From Emery to Trestman, to Pace to Fox, nobody is safe from blame. If the Cleveland Browns did not exist, the Chicago Bears, THE CHARTER FRANCHISE, would be the worst team in football over the last seven years, more importantly for the last four season, totaling 17 wins over that span as of Week 13 of the 2017 season.

Since the Bears won the Super Bowl in 1985, the seven-year playoff drought is their longest absence in over 30 years. How is that acceptable?

At the end of the season, when George McCasky holds his press conference and says at the podium that ‘mother is pissed,’ is that supposed to rile up Bears fans? He said that last time, when the Bears let go Marc Trestman, but they seemed to not learn from their mistakes in hiring John Fox.

It is not the anger of his mother Virginia McCasky that George should be scared of; it is the anger of the Bears fans, his paying customers that he should be worried about.
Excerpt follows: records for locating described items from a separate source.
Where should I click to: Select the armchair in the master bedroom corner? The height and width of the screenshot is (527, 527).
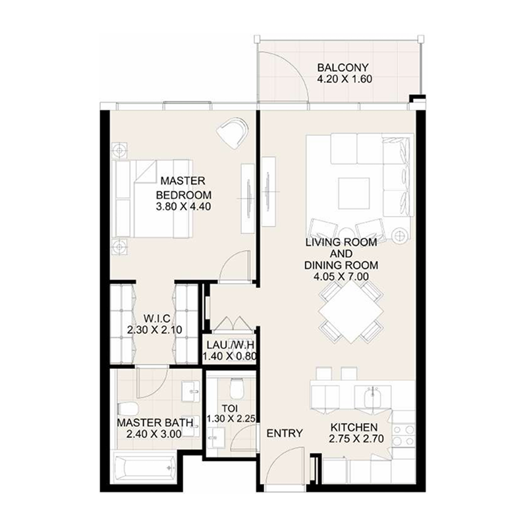point(232,133)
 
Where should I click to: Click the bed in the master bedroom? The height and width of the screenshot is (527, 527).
point(153,198)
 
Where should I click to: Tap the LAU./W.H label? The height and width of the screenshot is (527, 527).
point(230,345)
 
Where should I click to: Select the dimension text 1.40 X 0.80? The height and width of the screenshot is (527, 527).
point(230,357)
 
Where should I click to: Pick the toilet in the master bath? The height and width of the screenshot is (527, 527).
point(128,408)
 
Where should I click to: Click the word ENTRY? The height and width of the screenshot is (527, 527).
point(285,433)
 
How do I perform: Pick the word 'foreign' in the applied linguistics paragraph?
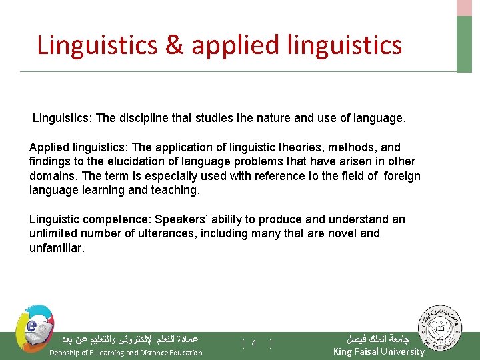400,176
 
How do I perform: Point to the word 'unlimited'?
52,233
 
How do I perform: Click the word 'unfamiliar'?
57,247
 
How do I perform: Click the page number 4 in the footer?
254,343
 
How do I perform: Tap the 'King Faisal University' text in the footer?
378,351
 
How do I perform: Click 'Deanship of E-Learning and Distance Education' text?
126,353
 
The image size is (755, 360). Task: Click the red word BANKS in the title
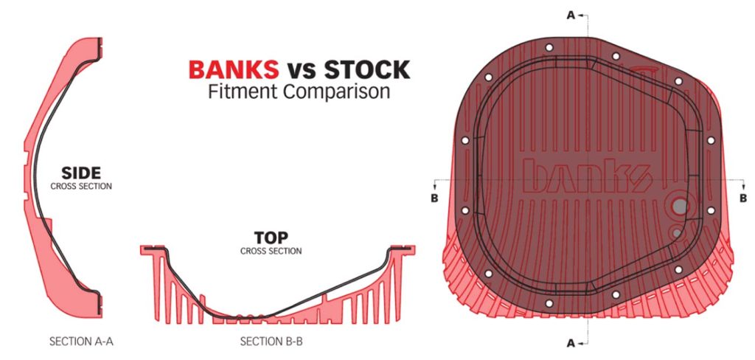[234, 70]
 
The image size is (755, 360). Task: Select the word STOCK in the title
[367, 70]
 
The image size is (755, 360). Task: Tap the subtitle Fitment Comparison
[299, 91]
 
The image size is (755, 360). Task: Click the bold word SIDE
[81, 173]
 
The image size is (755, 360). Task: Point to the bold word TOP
[271, 238]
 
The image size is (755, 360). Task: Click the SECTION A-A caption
[81, 342]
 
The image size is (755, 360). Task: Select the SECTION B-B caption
[271, 342]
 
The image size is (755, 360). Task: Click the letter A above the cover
[571, 15]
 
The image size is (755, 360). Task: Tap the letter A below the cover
[571, 343]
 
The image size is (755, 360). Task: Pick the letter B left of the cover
[434, 198]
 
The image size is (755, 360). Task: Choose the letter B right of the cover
[743, 198]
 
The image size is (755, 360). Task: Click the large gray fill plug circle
[680, 207]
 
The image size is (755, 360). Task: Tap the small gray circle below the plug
[677, 233]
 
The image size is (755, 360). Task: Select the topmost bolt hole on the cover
[549, 48]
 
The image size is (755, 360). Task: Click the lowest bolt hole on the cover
[549, 304]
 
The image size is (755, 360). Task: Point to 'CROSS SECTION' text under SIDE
[81, 186]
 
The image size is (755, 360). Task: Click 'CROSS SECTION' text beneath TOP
[271, 251]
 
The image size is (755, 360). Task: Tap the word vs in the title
[302, 71]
The Bears buzz in this city is at an all-time low. People simply don’t care like they used to. Bears games used to always be appointment TV, and it is getting very hard to make it so. The Bears continue to stunt young players development, coupled with an off-message head coach and general manager and a product that really isn’t worth anyone’s time. Even long-time Bears’ fan and NFL reporter Hub Arkush cannot take it anymore.

And coming home after the game yesterday, seeing teams score with ease on the Red Zone channel, or watching Carson Wentz make miraculous throws from one knee, it really shows just how far the Bears are from competing at the NFL level. As fans continue to watch the Bears, and then watch the rest of the league, they will continue to turn off the Bears game and focus on the Red Zone channel, as they care more about their fantasy team then the one that plays on the Lakefront.

Apathy is a very scary thing, and the Bears need to take notice before losing a generation of fans who are hungry for football, but who can’t find any resemblance of it in their own Chicago team.